I’m so done of being second in your life i think i should be first.
you’ve picked me out of everyone to be with so why don’t you show it?
it’s getting down to the point where i wonder if i’m in the way
i just want you to be happy and if thats with someone else then don’t waste your time me and just go for whoever you want cuz it sure feels like im not the person you want.
if you wonder y ive changed from the person u first went out with is cuz uve changed me and made me cut off pretty much everything who i was and what i did. So i may not smoke weed or cigs anymore (go me) but really that was who i was, i was apart of the crowd and made me feel boring and not on the edge at all times. i miss living on the edge i love feeling so reckless just feeling like i had that attitude that i ddnt give a fuck at all. So i wasnt so legal but that was who i was. I lost who i was since you made me stop, who am i really?
i just wish i could still feel like that person who i was without getting in so much trouble. But honestly how can i be that person? It’s who i miss the most….
I miss the friends that i hungout with, i miss the conversations i used to have, the things we used to do, the shit we got into… even though im not that person i just wish i really could just go back.
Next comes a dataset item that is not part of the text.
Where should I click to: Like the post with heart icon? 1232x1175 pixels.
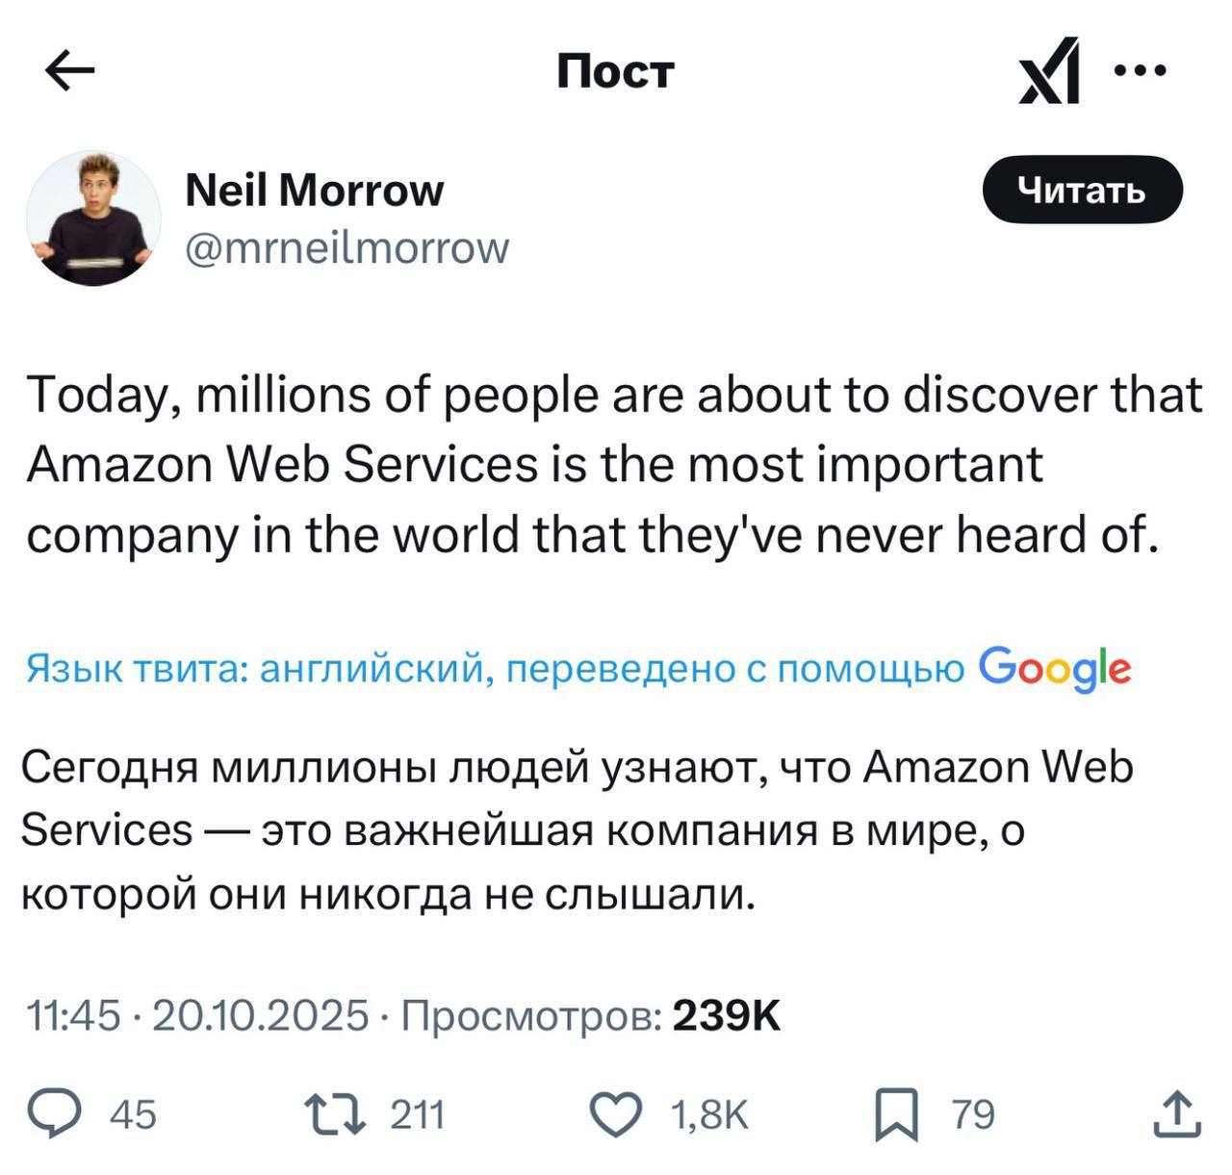point(615,1114)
im slowly getting to the problem of my whole situtuation of why i am so unhappy alot. i was in such a rush to find my true love and everything, i found him but maybe it was too early tht i found him. i need time to grow and find out who i am and understand myself. i need to love myself cuz y do i except anyone to love me if i cant even look at myself in the mirror? that now my friends r gettin cut off here and there many times and idk if i do it or its them. that i feel bad if i try 2 hangout wit them too long and my bf will get mad and will b jealous and want 2 hangout witout him sayin a word. is it me thats crazy?
bt he hangsout wit his friends all the time after we hangout and everything and they will do all these amazing things tht him and i never do. also his personality and attitude changes extremly tht ive only seen wen we were friends. he seems so blah and gets easily aggrevated bt wen hes out wit his friends he acts like this insane type of guy and just doesnt care. bt i kinda so tht too bt idt i do it tht extreme tho. i think we r bored of each other bt nt in the relationship we just rly need an excitement.